Pixel coordinate grounding data
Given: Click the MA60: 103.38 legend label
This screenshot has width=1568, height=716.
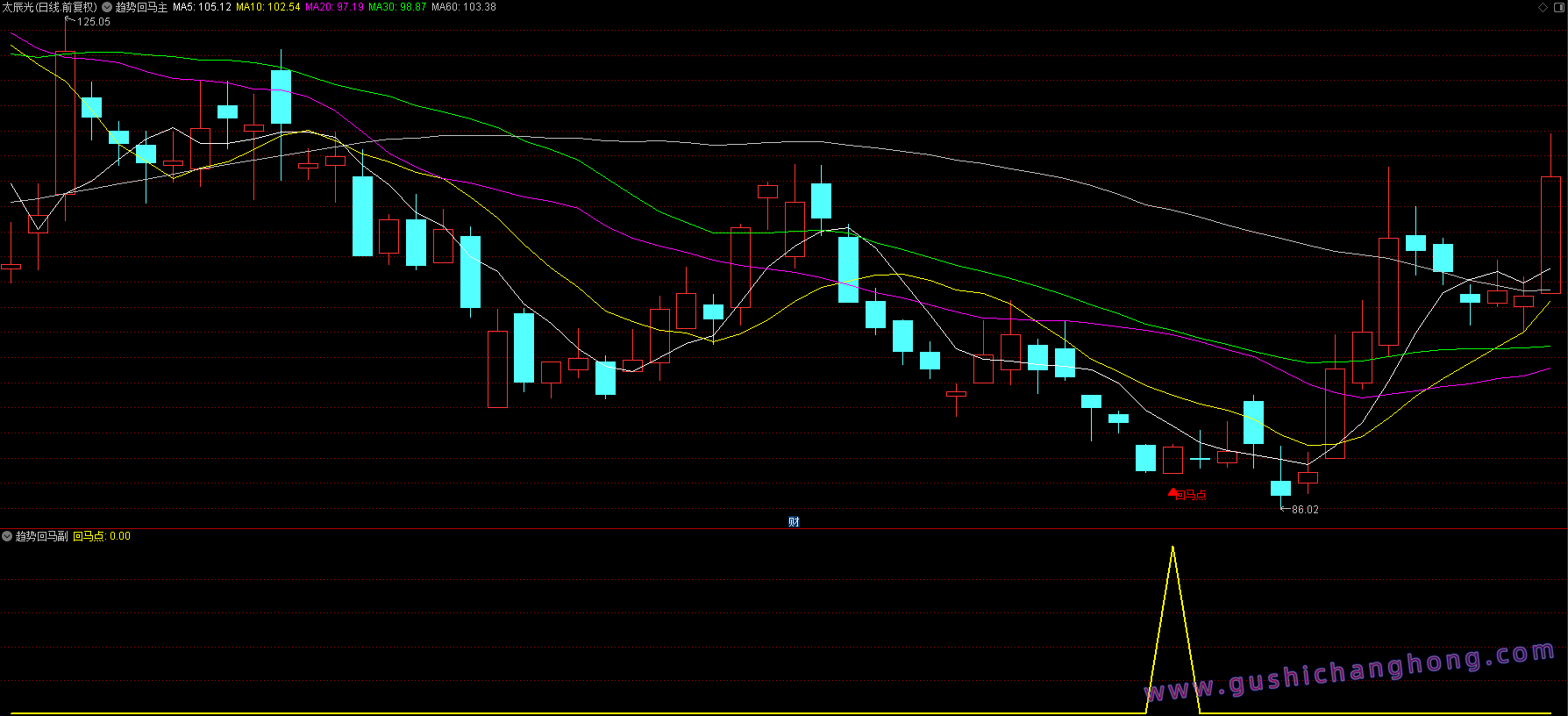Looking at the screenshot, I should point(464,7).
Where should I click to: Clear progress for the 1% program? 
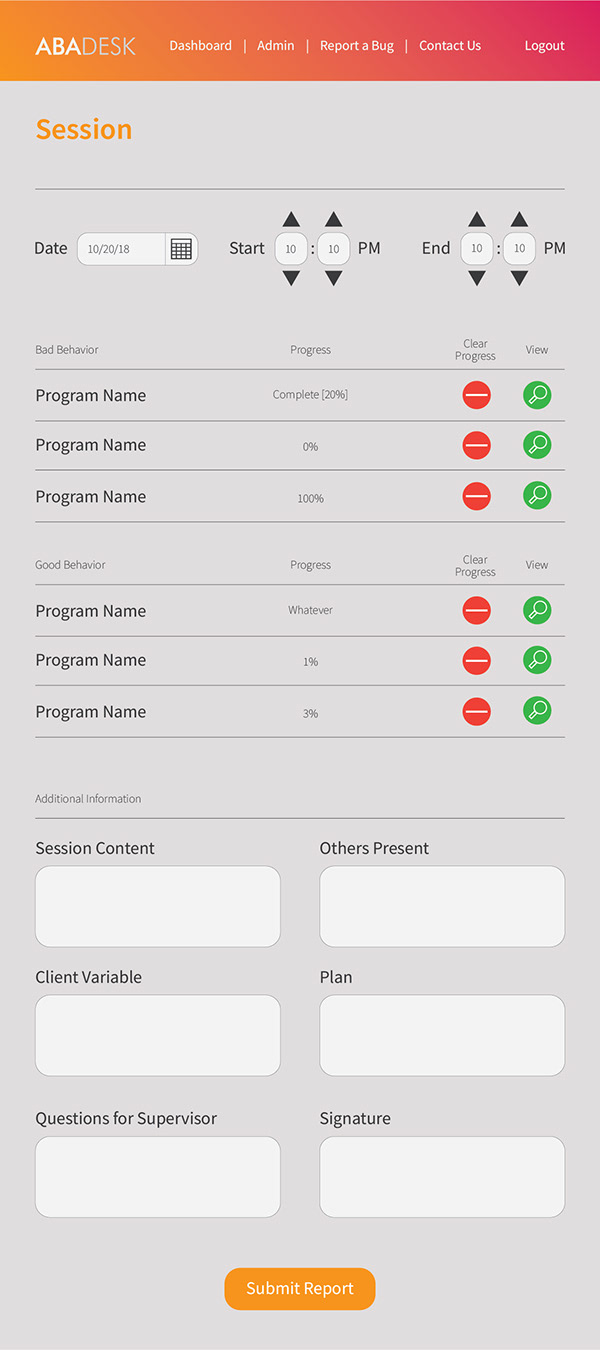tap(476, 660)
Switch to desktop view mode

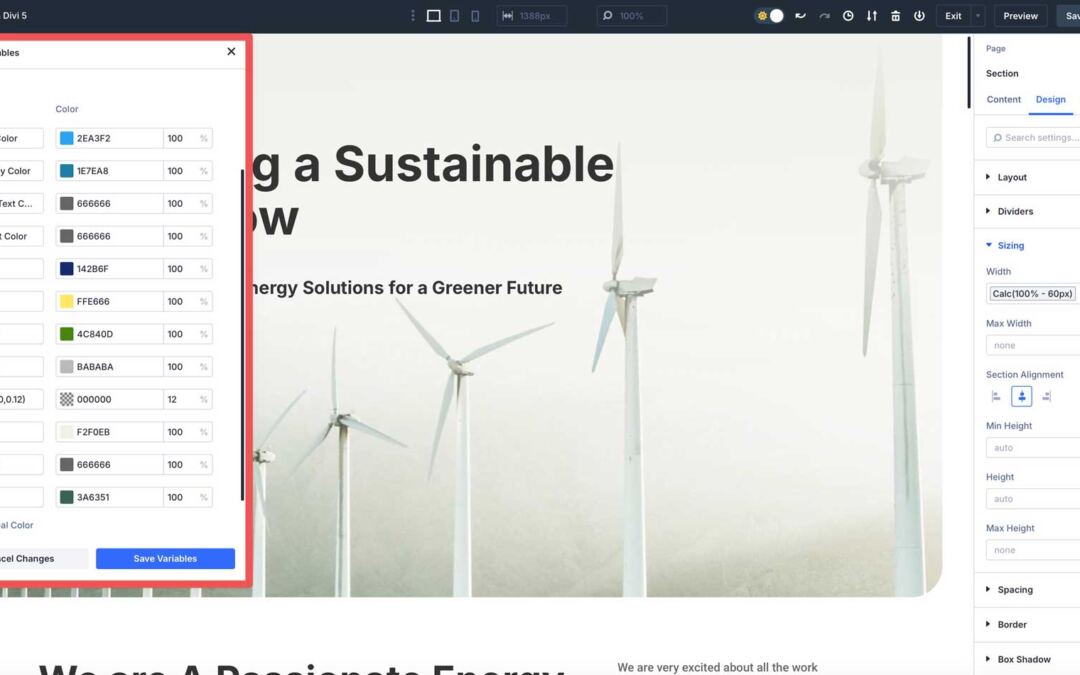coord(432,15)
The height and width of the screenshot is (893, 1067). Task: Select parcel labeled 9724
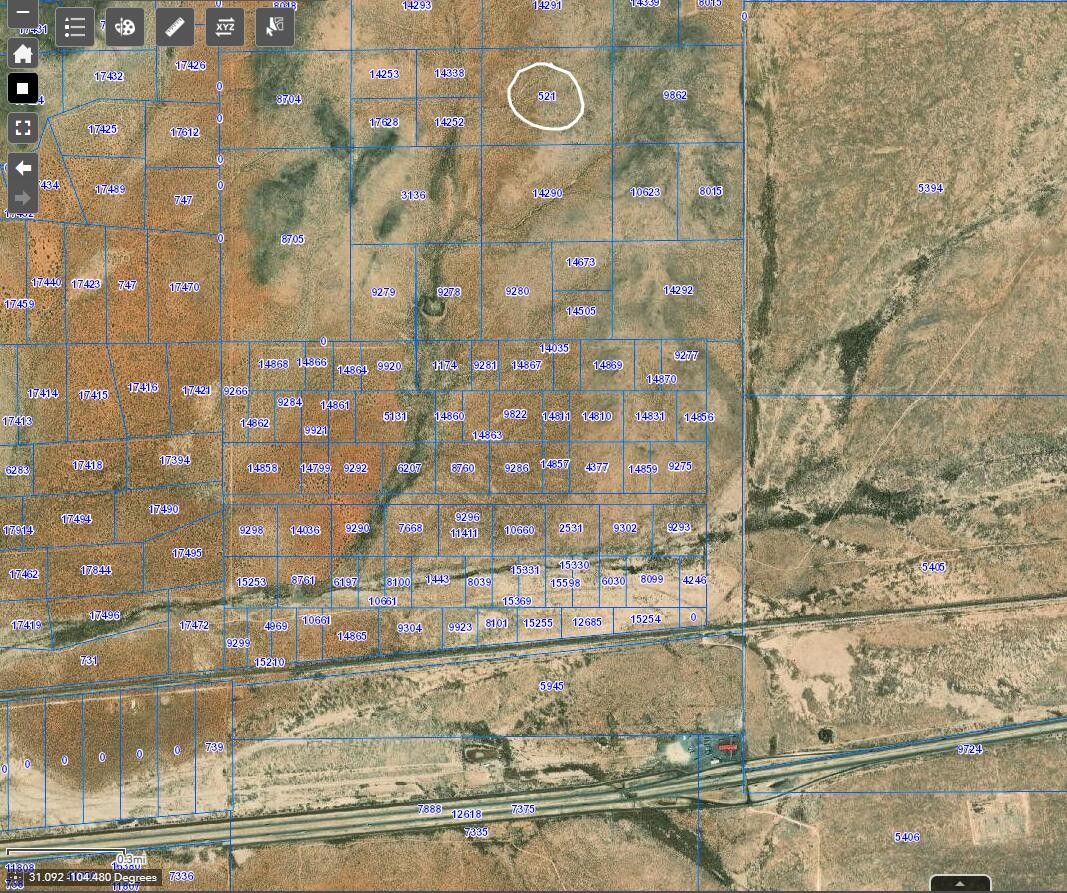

--

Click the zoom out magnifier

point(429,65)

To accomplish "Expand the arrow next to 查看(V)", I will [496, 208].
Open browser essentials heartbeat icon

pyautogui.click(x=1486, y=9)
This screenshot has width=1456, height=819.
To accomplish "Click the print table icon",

- _Exercise brief_
Where the string "accomplish" occurs in a line above, count that line, and report solely the final figure.

- _Output of the task_
2